[The data]
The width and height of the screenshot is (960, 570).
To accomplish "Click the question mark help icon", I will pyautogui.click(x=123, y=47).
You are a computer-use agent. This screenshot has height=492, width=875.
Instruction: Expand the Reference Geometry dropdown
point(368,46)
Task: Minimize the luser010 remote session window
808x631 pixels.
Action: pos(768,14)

[What is needed]
Start at the first line and transcribe the data exactly through the last.

[Written response]
The width and height of the screenshot is (960, 570).
To accomplish "Click the question mark help icon", I will pyautogui.click(x=123, y=47).
You are a computer-use agent. This screenshot has height=492, width=875.
Instruction: Expand the Reference Geometry dropdown
point(368,46)
Task: Minimize the luser010 remote session window
808x631 pixels.
Action: pos(768,14)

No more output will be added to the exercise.